Alphonso Wong (also known as Wong Chak) is fondly remembered as the creator of Old Master Q, a truly long-running series that first appeared in newspapers/magazines in Hong Kong in 1962, was serialised in 1964, and is still in publication today. When Mr. Wong retired from his strip in the 90s, his son, Joseph Wong, took over the company, and he’s been managing the licensing ever since, as well as directing the team of artists writing and drawing the strip. Wong Chak passed away in 2017, at 93.
I’m no expert (the language barrier doesn’t help!), but people’s love for Old Master Q and Wong Chak is evident. To quote from Lambiek Comiclopedia,
[The strip] inspired its own magazine (“Old Master Q’s Crazy Comics”, 1965), toys, stationary, electronic scales, LED lamps, insulated cups, umbrellas and lunch boxes, as well as seven live-action film adaptations, four animated ones and two TV series. Copies of ‘Old Master Q’ can still be found in many Chinese hairdresser shops or doctor’s waiting rooms. Its success spread to the rest of Asia and translations in Europe, Latin America and Japan. Along with other well-known comic book characters, Old Master Q has his own statue in the “Hong Kong Avenue of Comic Book Stars” in Kowloon Park, Hong Kong. In August 2016 an Old Master-themed café opened on Nathan Road in Prince Edward, Hong Kong.
I prefer the art from the earlier days of OMQ, although I am glad that the strip is still around. (It’s a national institution!) To illustrate:
Please don’t forget to follow the numbers and read these top to bottom, right to left, as appropriate for a Chinese strip:
Judging how often jokes about mermaids crop up, Wong Chak had a thing for them.
Wong Chak was impressively ambidextrous and could (and would) draw with either hand!
Here’s a strip from more recent days.
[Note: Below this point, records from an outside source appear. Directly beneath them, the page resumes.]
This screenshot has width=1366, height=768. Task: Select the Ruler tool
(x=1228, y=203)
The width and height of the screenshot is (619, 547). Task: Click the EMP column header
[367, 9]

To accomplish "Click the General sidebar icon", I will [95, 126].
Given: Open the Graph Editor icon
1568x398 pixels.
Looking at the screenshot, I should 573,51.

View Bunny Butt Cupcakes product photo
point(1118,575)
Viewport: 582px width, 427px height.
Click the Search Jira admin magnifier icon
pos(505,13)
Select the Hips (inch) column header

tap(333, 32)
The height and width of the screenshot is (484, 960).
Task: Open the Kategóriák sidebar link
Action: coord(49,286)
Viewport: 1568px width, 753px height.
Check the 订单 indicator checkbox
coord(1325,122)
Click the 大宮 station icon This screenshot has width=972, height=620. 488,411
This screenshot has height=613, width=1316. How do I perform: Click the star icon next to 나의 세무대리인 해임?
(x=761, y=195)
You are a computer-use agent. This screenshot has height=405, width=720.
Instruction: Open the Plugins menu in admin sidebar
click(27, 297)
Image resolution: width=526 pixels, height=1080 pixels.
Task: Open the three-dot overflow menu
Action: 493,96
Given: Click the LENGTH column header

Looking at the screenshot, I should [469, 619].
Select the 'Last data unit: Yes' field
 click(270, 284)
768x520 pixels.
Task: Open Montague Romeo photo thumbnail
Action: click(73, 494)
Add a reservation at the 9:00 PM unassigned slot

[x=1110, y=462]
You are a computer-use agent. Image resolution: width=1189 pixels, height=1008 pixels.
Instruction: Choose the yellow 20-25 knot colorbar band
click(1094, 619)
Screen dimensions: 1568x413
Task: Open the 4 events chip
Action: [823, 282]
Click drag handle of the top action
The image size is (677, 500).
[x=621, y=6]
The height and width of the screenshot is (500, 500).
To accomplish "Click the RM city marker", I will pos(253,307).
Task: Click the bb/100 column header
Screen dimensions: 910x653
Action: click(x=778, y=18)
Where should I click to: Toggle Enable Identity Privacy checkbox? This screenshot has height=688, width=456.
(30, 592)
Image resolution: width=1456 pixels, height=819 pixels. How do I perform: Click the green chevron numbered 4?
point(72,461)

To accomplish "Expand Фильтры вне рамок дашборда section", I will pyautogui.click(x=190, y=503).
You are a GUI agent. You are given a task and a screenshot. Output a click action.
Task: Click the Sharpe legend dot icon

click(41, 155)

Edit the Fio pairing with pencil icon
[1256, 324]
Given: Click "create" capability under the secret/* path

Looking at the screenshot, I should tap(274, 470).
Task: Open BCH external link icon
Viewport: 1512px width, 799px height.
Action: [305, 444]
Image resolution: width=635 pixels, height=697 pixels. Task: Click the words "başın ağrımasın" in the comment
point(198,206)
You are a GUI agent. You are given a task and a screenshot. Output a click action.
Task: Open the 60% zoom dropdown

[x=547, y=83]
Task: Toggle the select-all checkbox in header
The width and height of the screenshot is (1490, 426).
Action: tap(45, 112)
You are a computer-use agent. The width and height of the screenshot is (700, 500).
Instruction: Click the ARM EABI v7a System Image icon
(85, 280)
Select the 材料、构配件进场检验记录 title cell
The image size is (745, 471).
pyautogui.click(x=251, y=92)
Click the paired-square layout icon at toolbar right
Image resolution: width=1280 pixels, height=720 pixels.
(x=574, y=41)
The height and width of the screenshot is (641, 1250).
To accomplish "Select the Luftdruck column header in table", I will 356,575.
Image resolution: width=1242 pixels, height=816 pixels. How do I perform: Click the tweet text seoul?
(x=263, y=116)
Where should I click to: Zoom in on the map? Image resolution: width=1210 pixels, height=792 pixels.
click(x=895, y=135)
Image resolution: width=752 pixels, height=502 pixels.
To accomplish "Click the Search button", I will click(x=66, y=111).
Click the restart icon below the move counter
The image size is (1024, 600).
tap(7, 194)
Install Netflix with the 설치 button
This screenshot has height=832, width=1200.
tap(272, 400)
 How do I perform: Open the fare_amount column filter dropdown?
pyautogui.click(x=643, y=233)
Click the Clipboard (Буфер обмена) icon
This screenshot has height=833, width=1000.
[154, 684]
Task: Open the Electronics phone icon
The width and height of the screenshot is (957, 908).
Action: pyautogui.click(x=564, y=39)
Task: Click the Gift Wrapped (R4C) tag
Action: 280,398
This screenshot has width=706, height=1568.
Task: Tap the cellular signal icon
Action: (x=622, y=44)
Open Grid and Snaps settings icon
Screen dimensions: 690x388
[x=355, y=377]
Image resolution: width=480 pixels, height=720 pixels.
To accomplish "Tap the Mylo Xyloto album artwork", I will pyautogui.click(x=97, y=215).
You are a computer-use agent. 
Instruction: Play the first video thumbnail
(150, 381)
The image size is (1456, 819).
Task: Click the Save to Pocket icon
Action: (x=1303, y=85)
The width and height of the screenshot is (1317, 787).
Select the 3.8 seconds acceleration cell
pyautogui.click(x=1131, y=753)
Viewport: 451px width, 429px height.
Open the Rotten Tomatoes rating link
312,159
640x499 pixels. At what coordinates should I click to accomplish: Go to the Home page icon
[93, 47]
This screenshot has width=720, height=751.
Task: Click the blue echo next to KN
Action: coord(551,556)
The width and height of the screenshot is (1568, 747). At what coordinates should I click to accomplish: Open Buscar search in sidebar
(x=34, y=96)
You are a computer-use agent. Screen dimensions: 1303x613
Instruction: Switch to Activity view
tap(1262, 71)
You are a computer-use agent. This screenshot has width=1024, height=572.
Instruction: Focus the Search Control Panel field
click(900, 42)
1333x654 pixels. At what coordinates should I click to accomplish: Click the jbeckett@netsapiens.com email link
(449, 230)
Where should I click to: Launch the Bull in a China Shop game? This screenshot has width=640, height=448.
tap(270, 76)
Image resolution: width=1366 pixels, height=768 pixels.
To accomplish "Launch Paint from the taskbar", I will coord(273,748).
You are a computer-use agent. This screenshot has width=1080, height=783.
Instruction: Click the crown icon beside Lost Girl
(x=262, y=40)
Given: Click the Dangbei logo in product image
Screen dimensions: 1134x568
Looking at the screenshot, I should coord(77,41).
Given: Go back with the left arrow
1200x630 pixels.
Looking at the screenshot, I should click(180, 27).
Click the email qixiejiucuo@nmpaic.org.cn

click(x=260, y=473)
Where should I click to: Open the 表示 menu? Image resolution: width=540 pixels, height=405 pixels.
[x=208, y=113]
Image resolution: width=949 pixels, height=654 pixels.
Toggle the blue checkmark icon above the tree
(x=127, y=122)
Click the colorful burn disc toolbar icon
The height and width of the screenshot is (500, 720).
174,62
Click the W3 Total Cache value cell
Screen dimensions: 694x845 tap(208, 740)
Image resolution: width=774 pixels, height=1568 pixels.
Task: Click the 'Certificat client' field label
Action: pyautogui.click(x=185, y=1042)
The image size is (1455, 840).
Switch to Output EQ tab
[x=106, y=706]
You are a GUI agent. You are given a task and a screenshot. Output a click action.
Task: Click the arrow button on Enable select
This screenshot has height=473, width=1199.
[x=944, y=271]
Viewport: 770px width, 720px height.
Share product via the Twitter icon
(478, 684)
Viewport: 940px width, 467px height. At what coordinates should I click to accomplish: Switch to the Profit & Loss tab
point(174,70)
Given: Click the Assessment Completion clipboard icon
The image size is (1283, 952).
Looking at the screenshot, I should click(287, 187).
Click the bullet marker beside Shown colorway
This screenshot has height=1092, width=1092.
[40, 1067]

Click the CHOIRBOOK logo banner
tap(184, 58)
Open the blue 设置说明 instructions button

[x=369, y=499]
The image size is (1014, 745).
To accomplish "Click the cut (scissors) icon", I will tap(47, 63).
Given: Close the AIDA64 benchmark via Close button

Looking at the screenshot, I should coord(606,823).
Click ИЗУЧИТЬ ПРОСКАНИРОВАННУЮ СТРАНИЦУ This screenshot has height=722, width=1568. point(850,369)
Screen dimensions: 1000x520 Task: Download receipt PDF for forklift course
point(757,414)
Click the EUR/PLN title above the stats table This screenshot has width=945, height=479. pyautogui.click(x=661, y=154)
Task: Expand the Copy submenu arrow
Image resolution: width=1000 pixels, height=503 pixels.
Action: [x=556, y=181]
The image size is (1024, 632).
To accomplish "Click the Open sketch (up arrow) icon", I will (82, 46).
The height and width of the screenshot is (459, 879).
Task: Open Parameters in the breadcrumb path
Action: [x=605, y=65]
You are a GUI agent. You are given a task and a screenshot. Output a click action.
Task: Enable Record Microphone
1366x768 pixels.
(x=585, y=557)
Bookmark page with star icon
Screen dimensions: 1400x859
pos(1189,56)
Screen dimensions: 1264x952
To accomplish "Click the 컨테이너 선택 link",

As you can see, the reading order of the panels has been adapted to the Western palate, and there are English captions translating the Chinese text.
There’s as many collections of these strips as one would expect from a series so popular, including special-theme collections released for various holidays.
I eagerly await the day I’ll be able to read Old Master Q strips without having to painfully pore over a dictionary over every third character. (Especially given that I’m learning simplified characters, and Old Master Q uses traditional characters. Oof…) If that day ever comes, there’ll be a lot of material to dig into!